Segment Start: Available data
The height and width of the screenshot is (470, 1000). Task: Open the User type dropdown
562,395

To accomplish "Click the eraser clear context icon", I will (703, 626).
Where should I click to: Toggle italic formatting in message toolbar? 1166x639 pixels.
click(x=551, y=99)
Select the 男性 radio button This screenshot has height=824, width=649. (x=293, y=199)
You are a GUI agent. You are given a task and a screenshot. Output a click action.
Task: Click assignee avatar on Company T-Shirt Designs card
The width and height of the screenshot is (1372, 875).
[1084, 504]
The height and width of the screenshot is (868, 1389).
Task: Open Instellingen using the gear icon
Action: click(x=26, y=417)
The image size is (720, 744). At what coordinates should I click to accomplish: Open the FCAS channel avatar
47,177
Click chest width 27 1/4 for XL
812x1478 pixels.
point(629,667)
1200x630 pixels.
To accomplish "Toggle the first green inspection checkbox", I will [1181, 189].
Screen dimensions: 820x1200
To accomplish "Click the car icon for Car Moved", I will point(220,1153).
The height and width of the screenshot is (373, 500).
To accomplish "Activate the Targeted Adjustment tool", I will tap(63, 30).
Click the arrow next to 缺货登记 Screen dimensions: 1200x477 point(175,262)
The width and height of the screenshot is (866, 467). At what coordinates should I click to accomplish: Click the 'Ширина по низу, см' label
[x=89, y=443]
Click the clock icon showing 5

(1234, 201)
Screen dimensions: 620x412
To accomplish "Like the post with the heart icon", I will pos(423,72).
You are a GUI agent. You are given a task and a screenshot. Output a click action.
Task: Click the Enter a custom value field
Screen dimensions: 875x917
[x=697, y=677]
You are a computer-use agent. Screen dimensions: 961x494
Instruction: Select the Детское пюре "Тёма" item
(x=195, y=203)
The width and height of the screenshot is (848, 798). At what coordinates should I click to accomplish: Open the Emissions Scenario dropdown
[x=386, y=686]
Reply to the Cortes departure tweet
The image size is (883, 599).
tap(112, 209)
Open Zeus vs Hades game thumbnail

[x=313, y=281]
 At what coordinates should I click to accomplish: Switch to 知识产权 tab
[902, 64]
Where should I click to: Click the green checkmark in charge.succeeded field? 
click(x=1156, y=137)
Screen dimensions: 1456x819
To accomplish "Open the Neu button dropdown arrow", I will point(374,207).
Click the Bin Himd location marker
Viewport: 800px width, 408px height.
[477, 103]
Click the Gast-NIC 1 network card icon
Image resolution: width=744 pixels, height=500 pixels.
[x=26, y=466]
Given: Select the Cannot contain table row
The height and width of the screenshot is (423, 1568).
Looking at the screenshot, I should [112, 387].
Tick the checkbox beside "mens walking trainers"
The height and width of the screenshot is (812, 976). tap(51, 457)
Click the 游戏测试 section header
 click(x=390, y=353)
Segment End: Available data
● **Directions for this task**: When you answer, repeat each entry exactly as it appears above.

● **Response**:
The height and width of the screenshot is (470, 1000). Task: Open the User type dropdown
562,395

To accomplish "Click the eraser clear context icon", I will (703, 626).
Where should I click to: Toggle italic formatting in message toolbar? 1166x639 pixels.
click(x=551, y=99)
Select the 男性 radio button This screenshot has height=824, width=649. (x=293, y=199)
You are a GUI agent. You are given a task and a screenshot. Output a click action.
Task: Click assignee avatar on Company T-Shirt Designs card
The width and height of the screenshot is (1372, 875).
[1084, 504]
The height and width of the screenshot is (868, 1389).
Task: Open Instellingen using the gear icon
Action: click(x=26, y=417)
The image size is (720, 744). At what coordinates should I click to accomplish: Open the FCAS channel avatar
47,177
Click chest width 27 1/4 for XL
812x1478 pixels.
point(629,667)
1200x630 pixels.
To accomplish "Toggle the first green inspection checkbox", I will [1181, 189].
Screen dimensions: 820x1200
To accomplish "Click the car icon for Car Moved", I will point(220,1153).
The height and width of the screenshot is (373, 500).
To accomplish "Activate the Targeted Adjustment tool", I will tap(63, 30).
Click the arrow next to 缺货登记 Screen dimensions: 1200x477 point(175,262)
The width and height of the screenshot is (866, 467). At what coordinates should I click to accomplish: Click the 'Ширина по низу, см' label
[x=89, y=443]
Click the clock icon showing 5

(1234, 201)
Screen dimensions: 620x412
To accomplish "Like the post with the heart icon", I will pos(423,72).
You are a GUI agent. You are given a task and a screenshot. Output a click action.
Task: Click the Enter a custom value field
Screen dimensions: 875x917
[x=697, y=677]
You are a computer-use agent. Screen dimensions: 961x494
Instruction: Select the Детское пюре "Тёма" item
(x=195, y=203)
The width and height of the screenshot is (848, 798). At what coordinates should I click to accomplish: Open the Emissions Scenario dropdown
[x=386, y=686]
Reply to the Cortes departure tweet
The image size is (883, 599).
tap(112, 209)
Open Zeus vs Hades game thumbnail

[x=313, y=281]
 At what coordinates should I click to accomplish: Switch to 知识产权 tab
[902, 64]
Where should I click to: Click the green checkmark in charge.succeeded field? 
click(x=1156, y=137)
Screen dimensions: 1456x819
To accomplish "Open the Neu button dropdown arrow", I will point(374,207).
Click the Bin Himd location marker
Viewport: 800px width, 408px height.
[477, 103]
Click the Gast-NIC 1 network card icon
Image resolution: width=744 pixels, height=500 pixels.
[x=26, y=466]
Given: Select the Cannot contain table row
The height and width of the screenshot is (423, 1568).
Looking at the screenshot, I should [112, 387].
Tick the checkbox beside "mens walking trainers"
The height and width of the screenshot is (812, 976). tap(51, 457)
Click the 游戏测试 section header
 click(x=390, y=353)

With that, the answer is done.